Textauszug:
Anna Solal

adresse aux gémonies

18 03 2022 – 22 04 2022

“The Hanging Man

 

By the roots of my hair some god got hold of me.

I sizzled in his blue volts like a desert prophet.

 

The nights snapped out of sight like a lizard’s eyelid.

A world of bald white days in a shadeless socket.

 

A vulturous boredom pinned me in this tree.

If he were I, he would do what I did.”

 

Ariel, Sylvia Plath (1965)

 

Das Amphitheater gilt als architektonisches Symbol der römischen Antike und Geburtsstätte europäischer Kultur. Das meisterhafte Baukunstwerk versinnbildlicht jedoch auch gesellschaftliche Klassifizierung und die spielerisch-blutige Zurschaustellung von vermeintlich untergeordneten Menschen und Tieren. Die ellipsoide Assemblage setzt sich aus abstrakten Formen, farblichen Strukturen und dekontextualisierten Maschinenbauteilen zu einer rätselhaften Komposition zusammen, die zwischen architektonischem Objekt und strukturierter Collage changiert. Während sich der halbkreisförmige Zuschauerraum sowie die Innenmauern aus Displays und Spiegelteilen alter demolierter Smartphones zusammensetzen, sind die Torbögen durch Portale aus Fahrradketten verschlossen. Um die Torbögen sind numerisch anmutende Zeichen, Buchsstaben und ein Konglomerat von Vornamen zu entdecken. Es sind körper- und identitätslose Namen von verschiedenen Online-Dating-Plattformen wie Tinder und Ok Cupid, die auf die menschliche Anonymität in der digitalen Welt verweisen.

Angezeigte Informationen:
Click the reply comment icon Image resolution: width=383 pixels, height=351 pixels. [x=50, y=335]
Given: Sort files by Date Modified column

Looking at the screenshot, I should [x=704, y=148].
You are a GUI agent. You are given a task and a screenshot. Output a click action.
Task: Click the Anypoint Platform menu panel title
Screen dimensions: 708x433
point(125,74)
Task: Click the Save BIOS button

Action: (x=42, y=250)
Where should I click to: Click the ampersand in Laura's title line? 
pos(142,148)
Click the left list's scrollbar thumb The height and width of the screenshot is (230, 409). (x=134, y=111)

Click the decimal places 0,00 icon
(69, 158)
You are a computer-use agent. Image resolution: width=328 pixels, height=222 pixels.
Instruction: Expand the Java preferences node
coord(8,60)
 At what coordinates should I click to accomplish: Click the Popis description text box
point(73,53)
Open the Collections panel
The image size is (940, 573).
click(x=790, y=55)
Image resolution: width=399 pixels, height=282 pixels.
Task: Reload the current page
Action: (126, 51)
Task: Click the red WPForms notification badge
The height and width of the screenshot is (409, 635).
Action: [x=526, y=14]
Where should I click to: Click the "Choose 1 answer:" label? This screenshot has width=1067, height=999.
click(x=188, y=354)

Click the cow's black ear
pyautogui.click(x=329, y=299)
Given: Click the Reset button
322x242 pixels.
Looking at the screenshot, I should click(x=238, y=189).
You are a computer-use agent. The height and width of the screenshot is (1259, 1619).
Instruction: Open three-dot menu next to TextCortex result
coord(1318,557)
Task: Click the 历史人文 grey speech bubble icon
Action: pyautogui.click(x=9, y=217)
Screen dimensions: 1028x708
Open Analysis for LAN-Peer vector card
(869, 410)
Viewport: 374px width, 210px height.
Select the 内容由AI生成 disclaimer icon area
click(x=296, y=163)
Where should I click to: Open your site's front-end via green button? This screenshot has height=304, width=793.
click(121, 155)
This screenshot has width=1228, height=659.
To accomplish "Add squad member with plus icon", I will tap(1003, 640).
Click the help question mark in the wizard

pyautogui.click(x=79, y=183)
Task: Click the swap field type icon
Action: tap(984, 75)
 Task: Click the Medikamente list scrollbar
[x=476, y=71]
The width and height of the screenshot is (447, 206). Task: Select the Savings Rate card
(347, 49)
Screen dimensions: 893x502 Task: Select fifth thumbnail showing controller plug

Schriftliche Aufgabe 1: Schreibe den Abschnitt des Textauszugs von „The nights snapped“ bis „Sylvia Plath (1965)“ neu und ersetze dabei „tree“ durch „branch“.
Schriftliche Aufgabe 2: Woraus bestehen laut Textauszug die Portale, die die Torbögen verschließen?
Schriftliche Aufgabe 3: Setze den Textauszug über das Amphitheater nach seinem letzten Satz fort.

Lösung 1:
The nights snapped out of sight like a lizard’s eyelid.

A world of bald white days in a shadeless socket.

 

A vulturous boredom pinned me in this branch.

If he were I, he would do what I did.”

 

Ariel, Sylvia Plath (1965)

Lösung 2: Aus Fahrradketten.

Lösung 3:
 

Gesellschaftliche Dimensionen bilden die Essenz von Anna Solals künstlerischer Praxis. Das Porträtieren des menschlichen Kollektivs – manchmal sinnbildlich, manchmal figurativ und pointiert – stehen auch im Zentrum ihrer neuen Arbeit Arena (2022). Solal lässt uns die historische Dimension menschlicher Organisationen begreifen, indem sie Orte wie das Amphitheater, verlassene Schlachtfelder, aber auch digitale soziale Plattformen gegenüberstellt. Zwischenmenschliche Interaktionen, aber auch die Beziehung des Menschen zu seiner Umwelt und der damit verbundene ökologische Aspekt spielt eine zentrale Rolle. In früheren Werken durch die Beschäftigung mit Pflanzen- und Tiermotiven verbildlicht, findet die Macht der Ökologie in Arena durch die Visualisierung verschiedener Baumblätter sowie die Verwendung alter, bereits benutzter Gegenstände ihren Ausdruck. Auch in Solals neuer Arbeit Clothes (2022) sehen wir eine Collage aus blumenförmigen Ausschnitten gezeichneter Waffen und Tiere sowie numerischer Buchstaben und eine verwundete griechische Säule.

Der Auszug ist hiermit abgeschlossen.